- [Your objective]:
Repeat, line for line, the entries below from the first line to the line containing "This screenshot has width=619, height=798.", counting both ends.
Supplied entries START
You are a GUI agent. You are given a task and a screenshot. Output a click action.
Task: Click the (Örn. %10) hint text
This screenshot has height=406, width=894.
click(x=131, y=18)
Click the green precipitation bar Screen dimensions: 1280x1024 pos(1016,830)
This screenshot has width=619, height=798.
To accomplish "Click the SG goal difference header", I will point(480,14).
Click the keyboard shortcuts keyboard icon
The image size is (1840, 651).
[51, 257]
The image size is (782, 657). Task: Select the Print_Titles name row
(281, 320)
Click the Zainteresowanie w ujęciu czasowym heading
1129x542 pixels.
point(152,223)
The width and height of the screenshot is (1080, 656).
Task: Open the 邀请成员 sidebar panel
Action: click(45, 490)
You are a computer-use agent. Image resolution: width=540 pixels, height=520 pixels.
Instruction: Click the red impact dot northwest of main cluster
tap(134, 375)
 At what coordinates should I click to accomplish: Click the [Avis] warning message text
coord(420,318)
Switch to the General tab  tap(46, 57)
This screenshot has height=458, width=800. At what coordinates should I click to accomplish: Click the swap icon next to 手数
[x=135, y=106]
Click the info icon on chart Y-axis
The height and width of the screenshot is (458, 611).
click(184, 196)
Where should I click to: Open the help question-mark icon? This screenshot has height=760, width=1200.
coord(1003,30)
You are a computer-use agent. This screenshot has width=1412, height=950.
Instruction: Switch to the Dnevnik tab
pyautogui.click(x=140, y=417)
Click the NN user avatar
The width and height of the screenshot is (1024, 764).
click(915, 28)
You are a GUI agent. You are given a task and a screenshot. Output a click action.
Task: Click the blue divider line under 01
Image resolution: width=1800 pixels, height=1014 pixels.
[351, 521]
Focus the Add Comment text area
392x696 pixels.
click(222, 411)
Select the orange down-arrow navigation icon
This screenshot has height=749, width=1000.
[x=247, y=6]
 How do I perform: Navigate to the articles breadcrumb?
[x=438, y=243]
Supplied entries END
- [Solution to the exercise]:
You are a GUI agent. You are given a task and a screenshot. Output a click action.
Task: Click the (Örn. %10) hint text
This screenshot has height=406, width=894.
click(x=131, y=18)
Click the green precipitation bar Screen dimensions: 1280x1024 pos(1016,830)
This screenshot has width=619, height=798.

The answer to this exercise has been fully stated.